— begin Excerpt to read —

Theorem mamulid 18710

Description: The identity matrix (as operation in maps-to notation) is a left identity (for any matrix with the same number of rows). (Contributed by Stefan O'Rear, 3-Sep-2015.) (Proof shortened by AV, 22-Jul-2019.)

Hypotheses

Ref	Expression
mamumat1cl.b	|- B = ( Base ` R )
mamumat1cl.r	|- ( ph -> R e. Ring )
mamumat1cl.o	|- .1. = ( 1r ` R )
mamumat1cl.z	|- .0. = ( 0g ` R )
mamumat1cl.i	|- I = ( i e. M , j e. M |-> if ( i = j , .1. , .0. ) )
mamumat1cl.m	|- ( ph -> M e. Fin )
mamulid.n	|- ( ph -> N e. Fin )
mamulid.f	|- F = ( R maMul <. M , M , N >. )
mamulid.x	|- ( ph -> X e. ( B ^m ( M X. N ) ) )

Assertion

Ref	Expression
mamulid	|- ( ph -> ( I F X ) = X )

— end Excerpt to read —

== Stated exercise ==
Please quote the mamulid theorem page word for word, from "Description: The identity" to "by AV, 22-Jul-2019.)".

— begin Record set —

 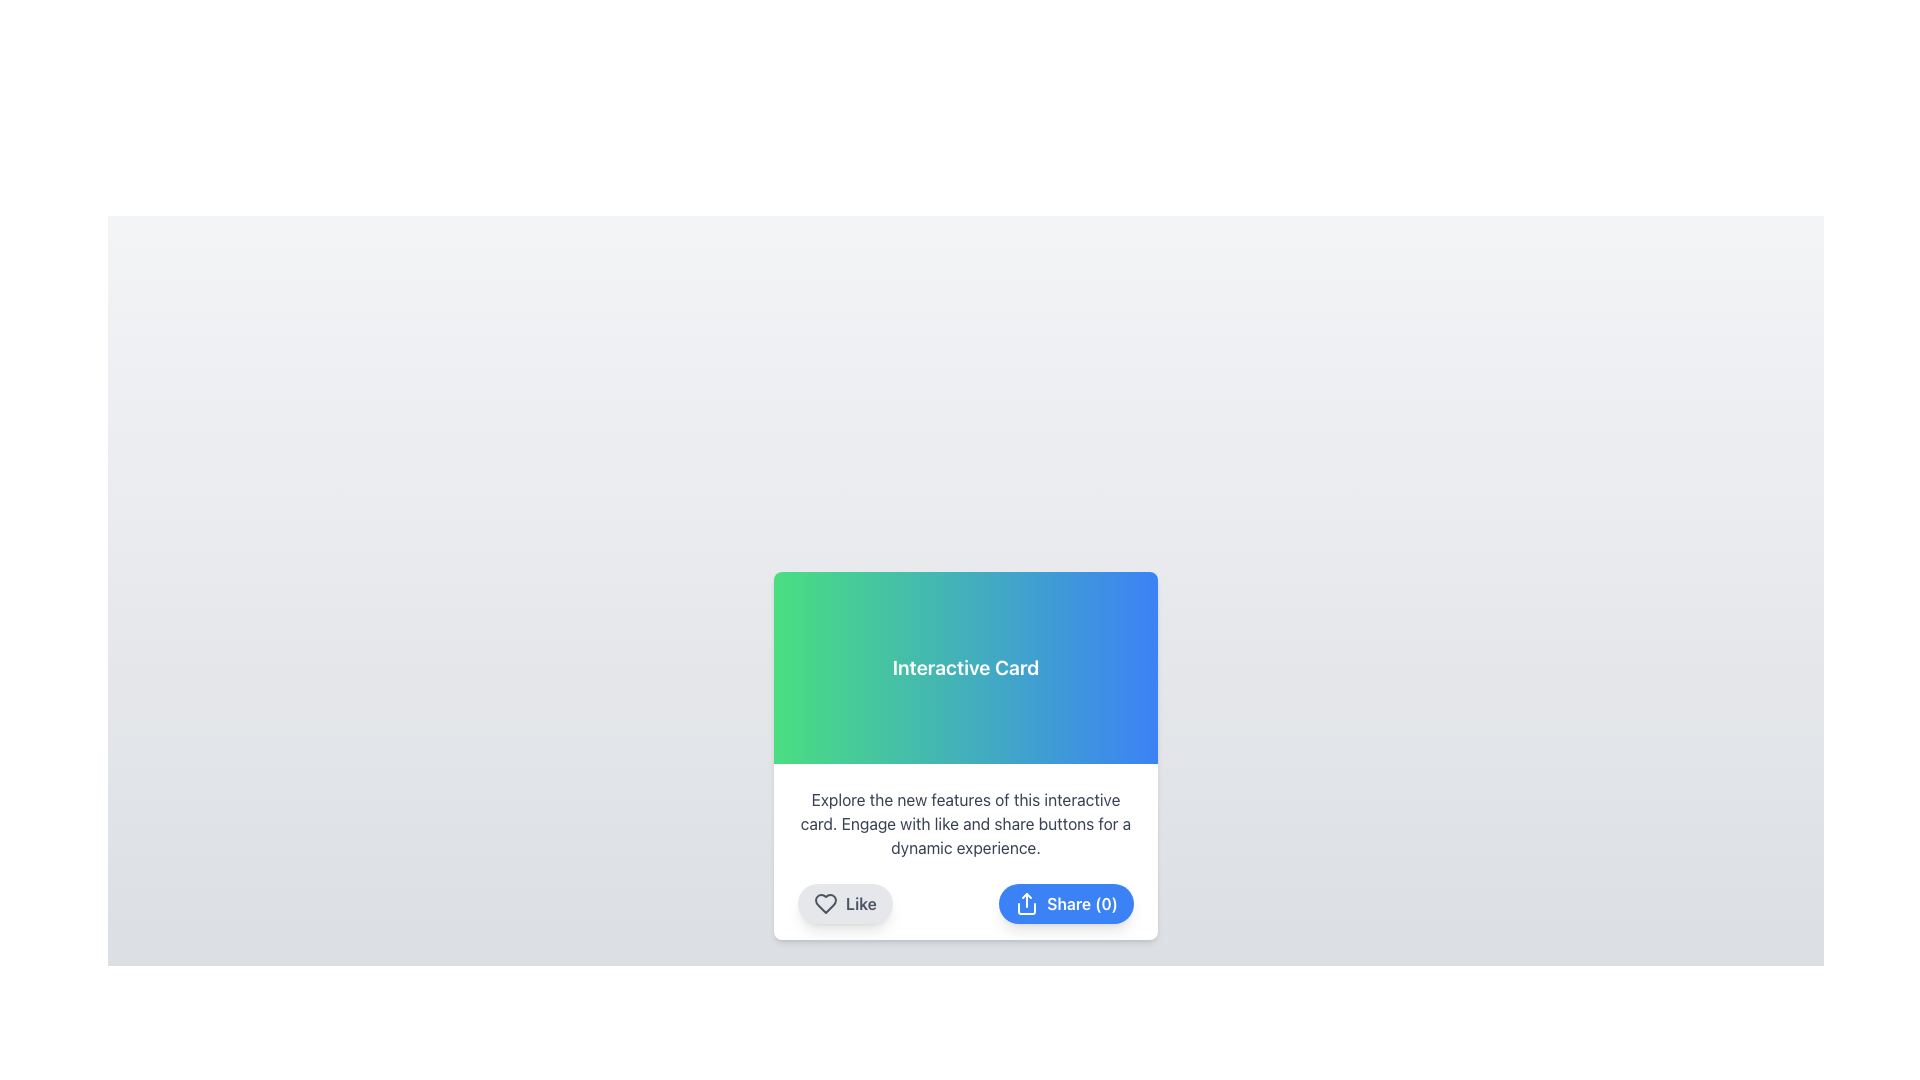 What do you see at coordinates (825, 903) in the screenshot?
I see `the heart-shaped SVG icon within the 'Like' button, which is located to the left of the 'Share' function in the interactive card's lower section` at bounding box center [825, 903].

— end Record set —
— begin Record set —

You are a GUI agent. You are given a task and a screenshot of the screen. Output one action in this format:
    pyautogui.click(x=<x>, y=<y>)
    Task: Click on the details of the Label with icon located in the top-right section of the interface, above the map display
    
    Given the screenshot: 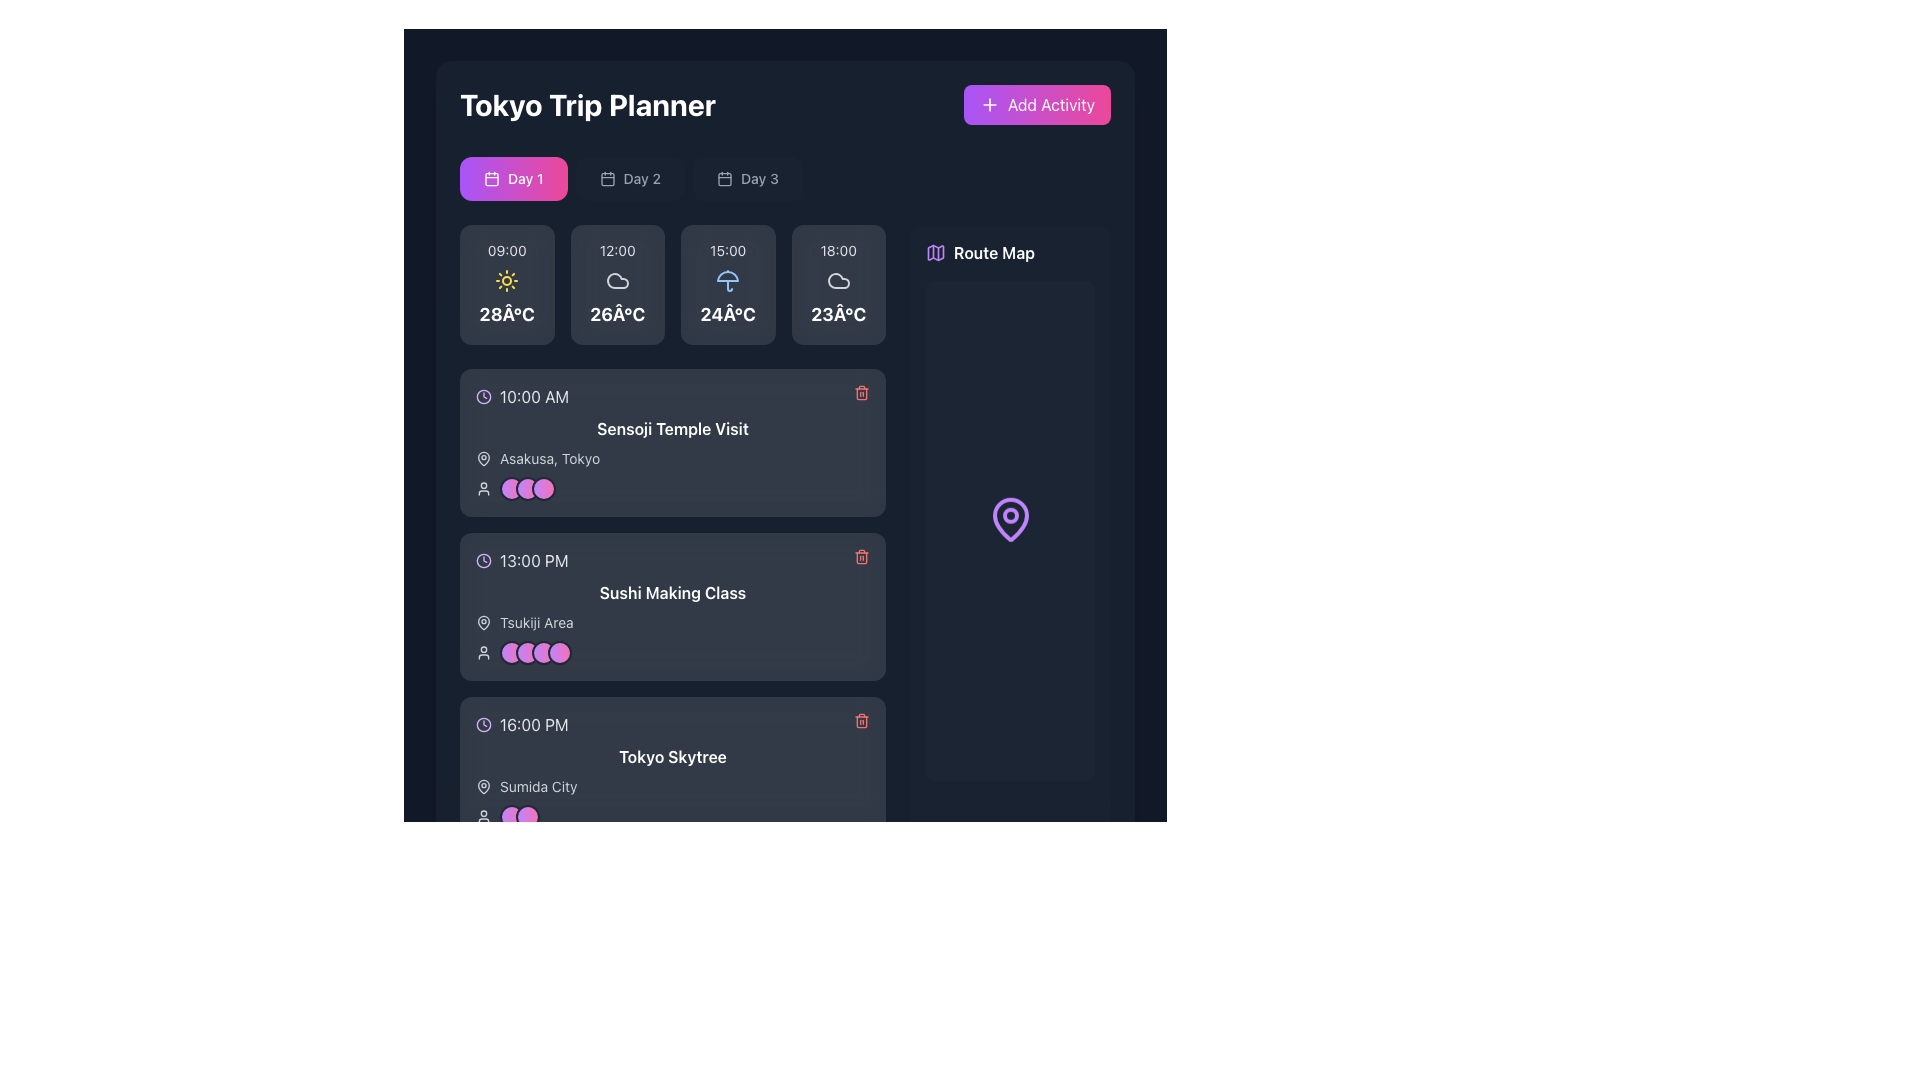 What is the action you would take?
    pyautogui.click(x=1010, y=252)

— end Record set —
— begin Record set —

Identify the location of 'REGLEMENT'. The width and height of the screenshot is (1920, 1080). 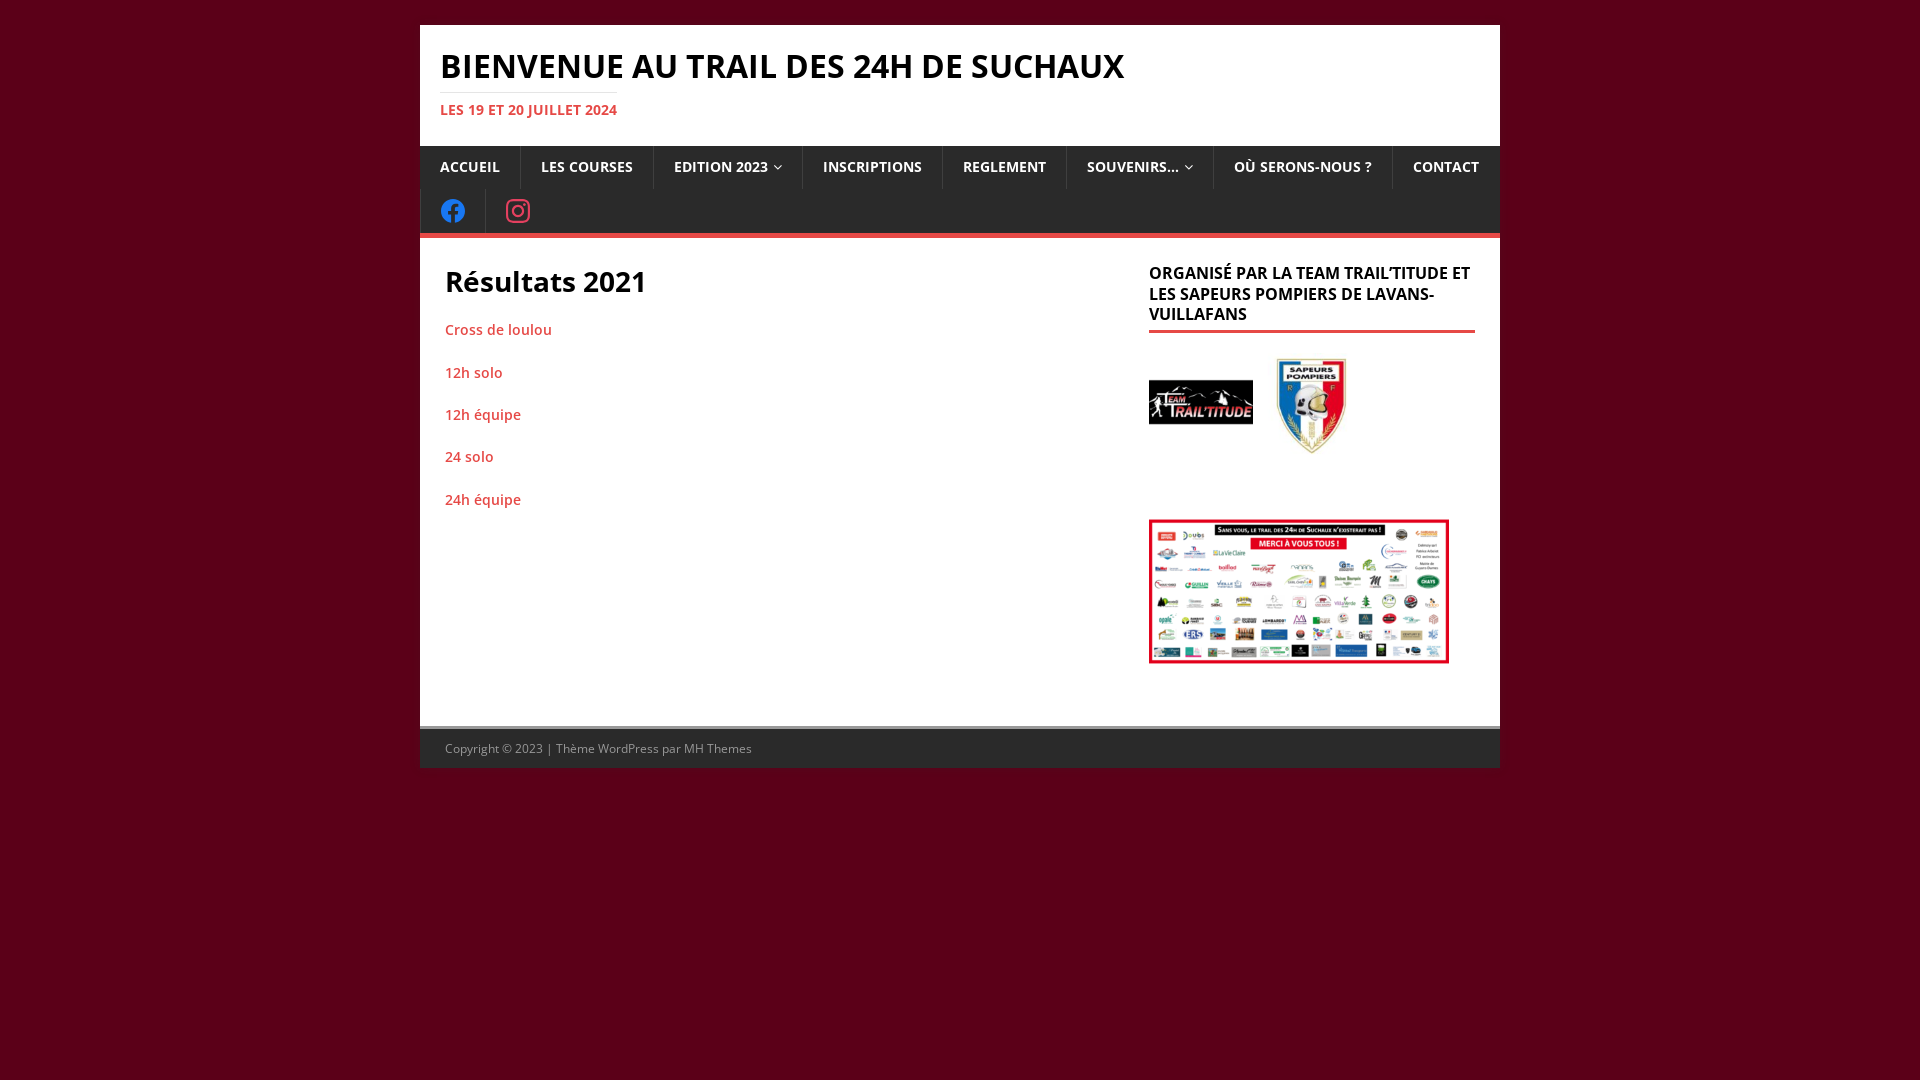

— end Record set —

== Final result ==
Description: The identity matrix (as operation in maps-to notation) is a left identity (for any matrix with the same number of rows). (Contributed by Stefan O'Rear, 3-Sep-2015.) (Proof shortened by AV, 22-Jul-2019.)